* [Prompt]
Reproduce word for word everything from the line containing "969x694 pixels. At" down through the last of the lines, omitting the pictures.

* [Data excerpts]

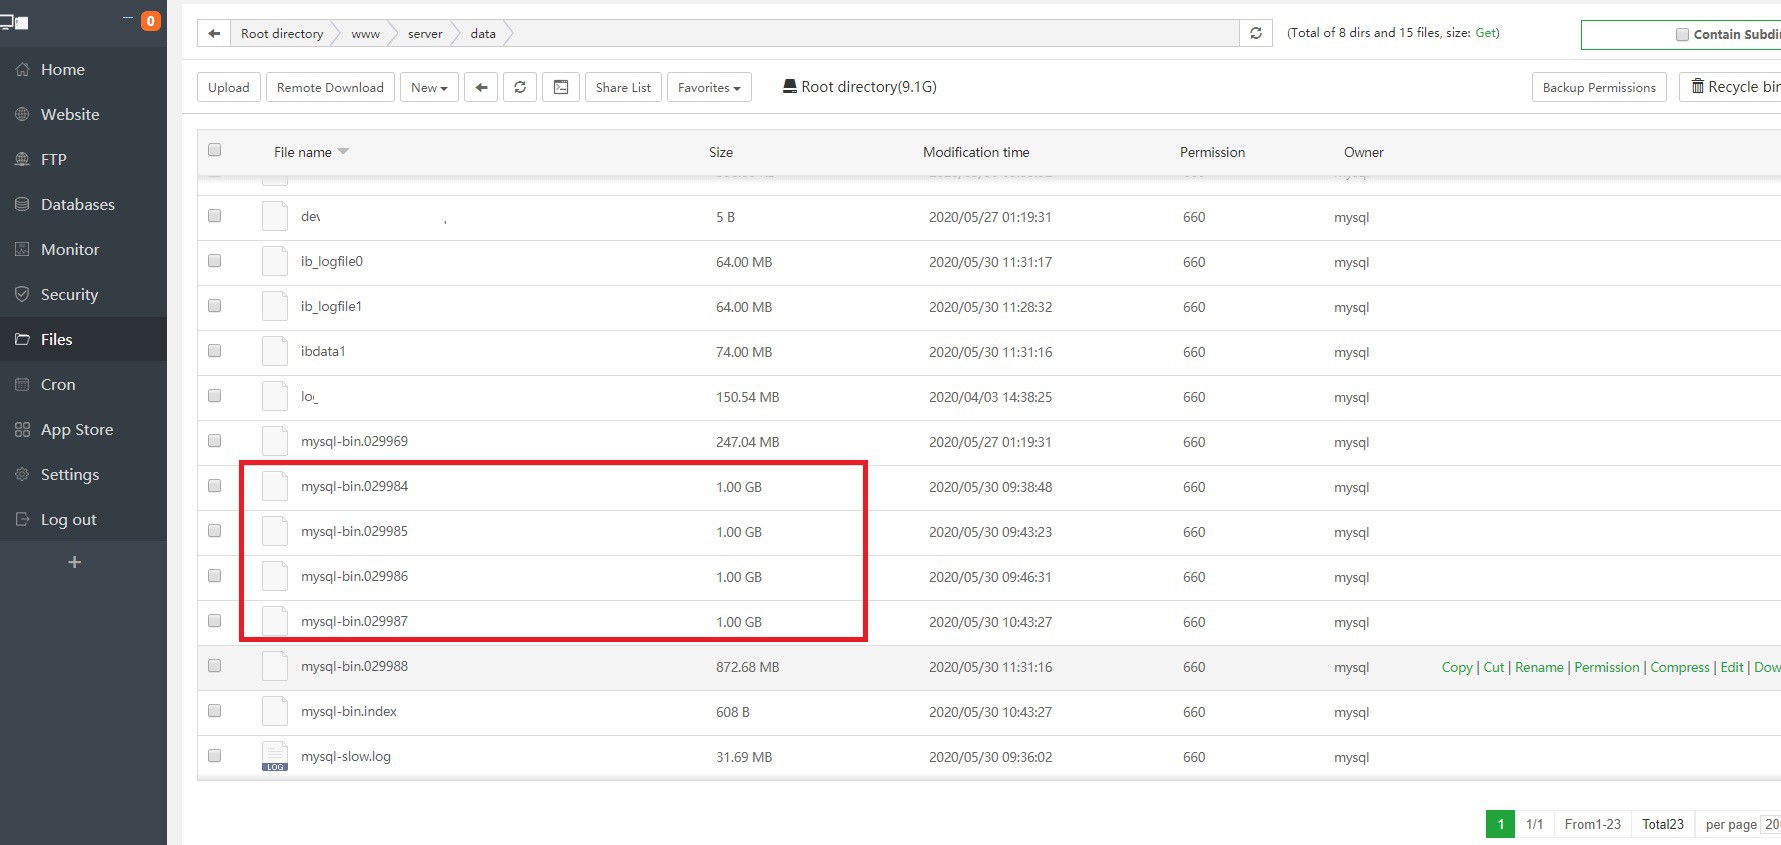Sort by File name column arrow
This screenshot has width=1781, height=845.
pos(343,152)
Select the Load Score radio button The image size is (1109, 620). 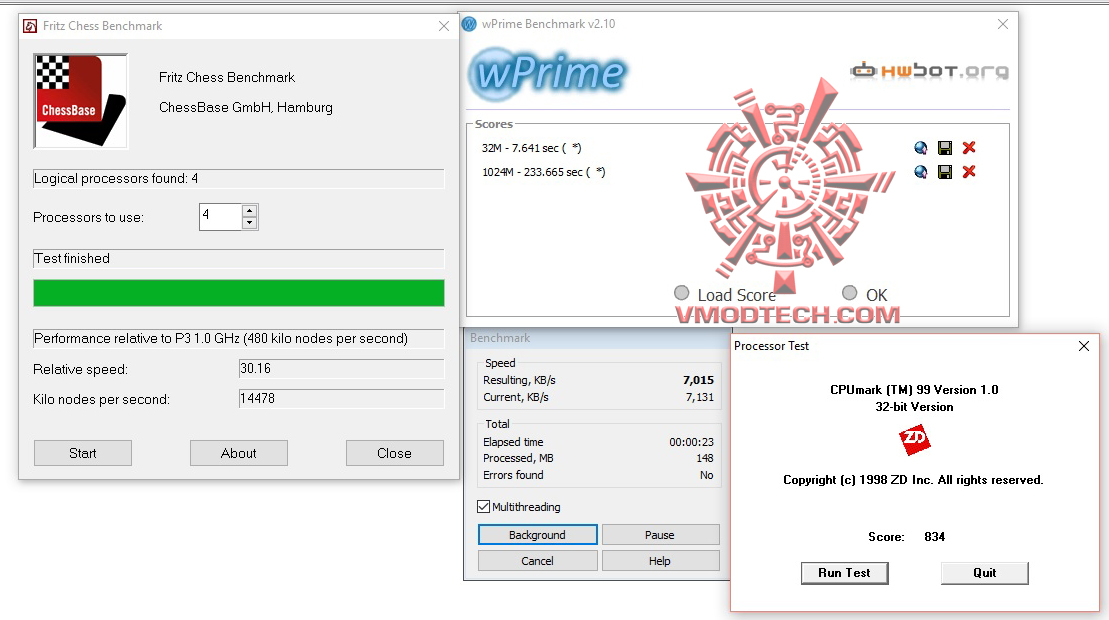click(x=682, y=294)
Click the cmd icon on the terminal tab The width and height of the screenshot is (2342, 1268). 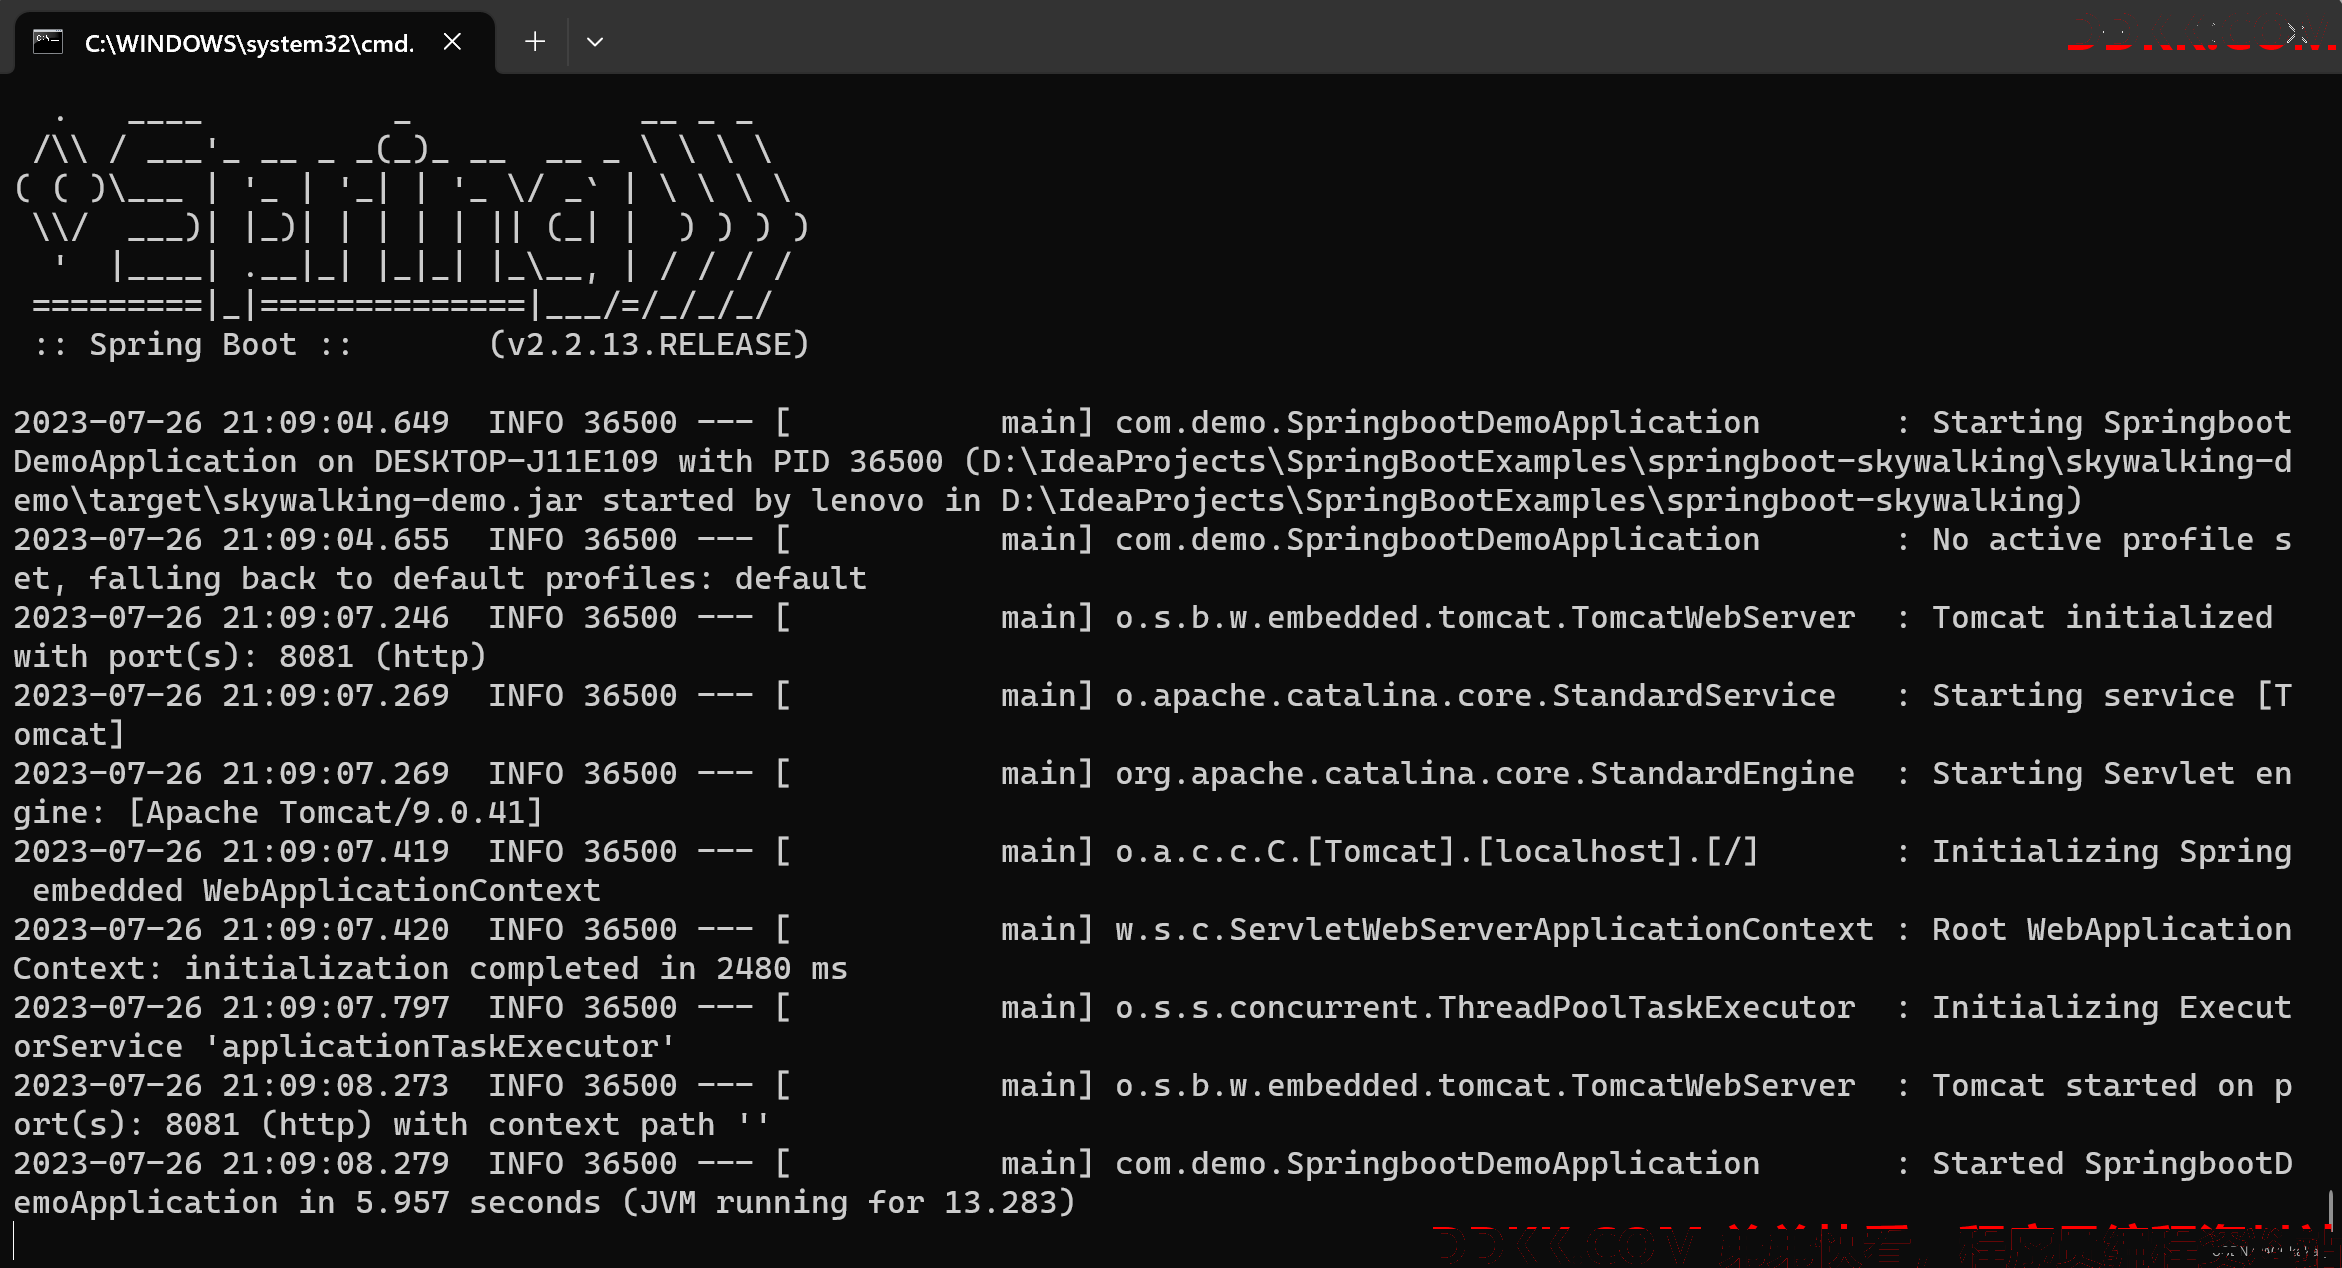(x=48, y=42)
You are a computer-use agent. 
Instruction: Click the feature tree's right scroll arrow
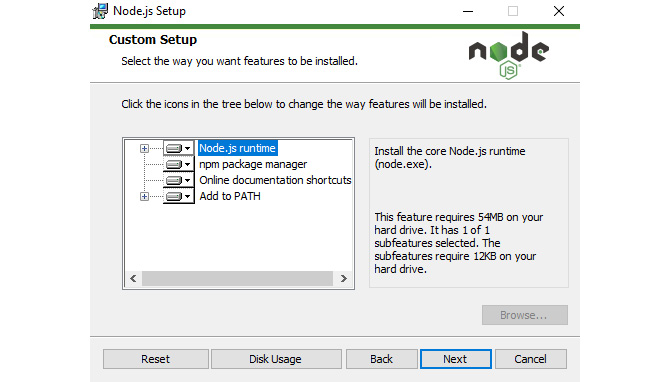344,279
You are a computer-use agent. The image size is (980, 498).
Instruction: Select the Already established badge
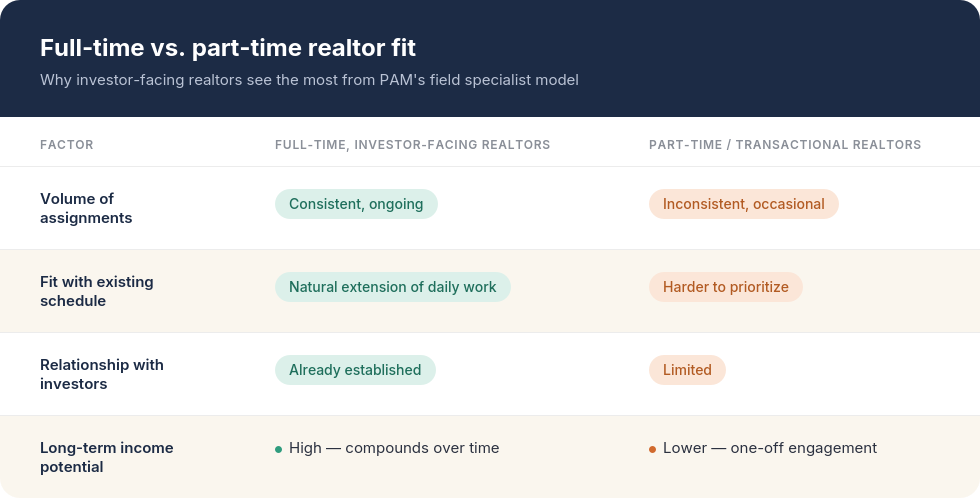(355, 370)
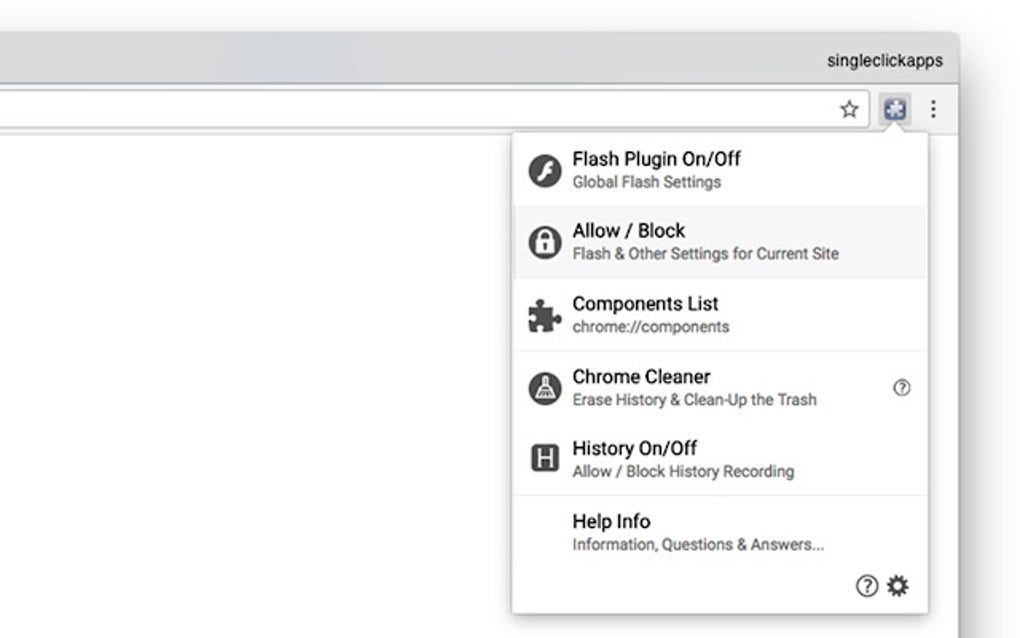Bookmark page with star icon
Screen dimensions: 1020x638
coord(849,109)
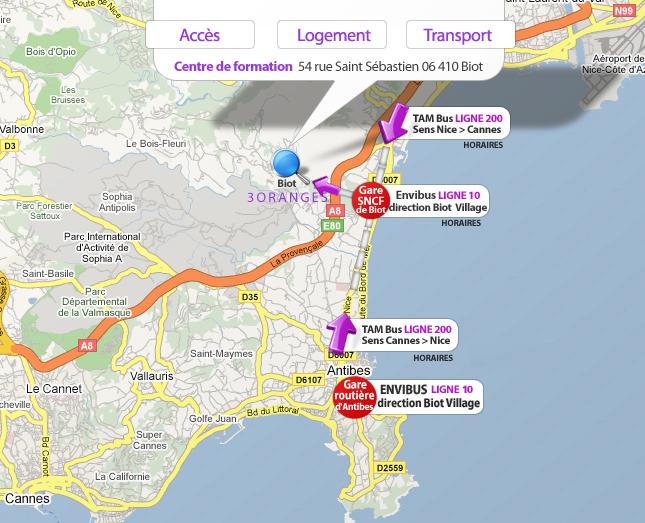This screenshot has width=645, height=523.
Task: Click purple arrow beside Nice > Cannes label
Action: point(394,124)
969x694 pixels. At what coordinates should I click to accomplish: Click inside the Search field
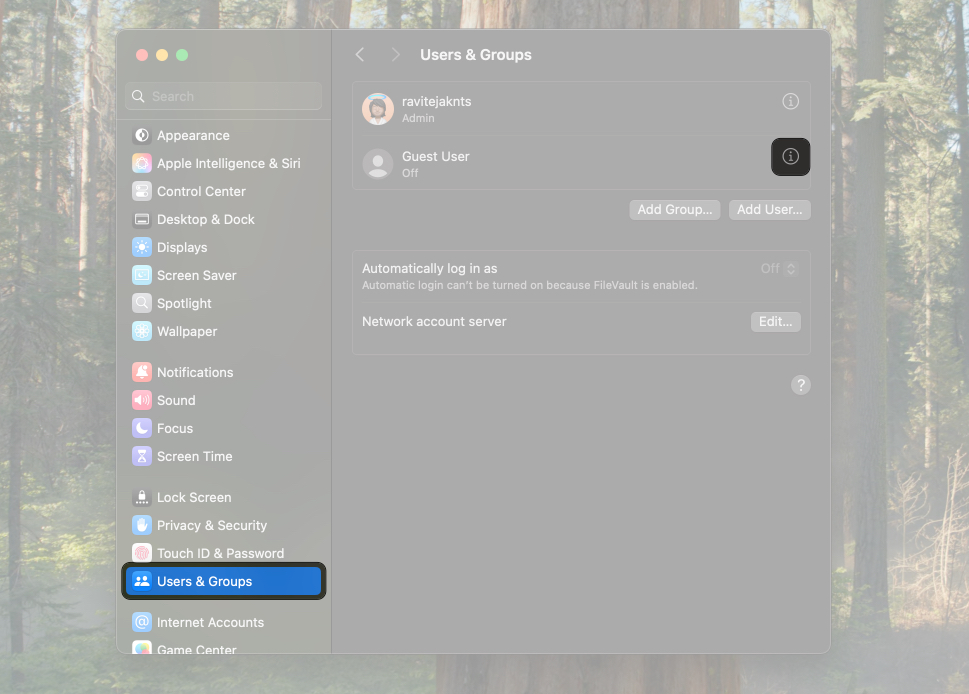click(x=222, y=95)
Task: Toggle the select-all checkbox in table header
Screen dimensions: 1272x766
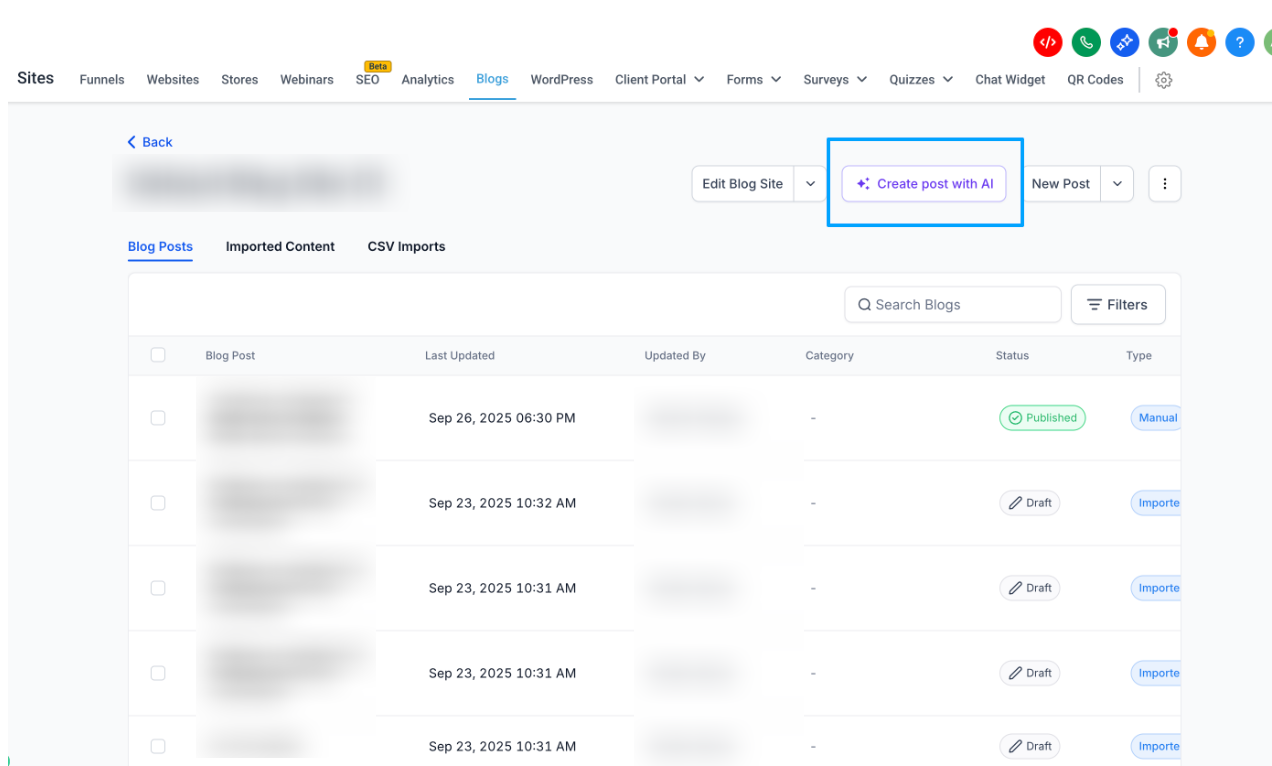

* [Task response]
969x694 pixels. At what coordinates should I click to accomplish: Click inside the Search field
click(x=222, y=95)
Task: Toggle the select-all checkbox in table header
Screen dimensions: 1272x766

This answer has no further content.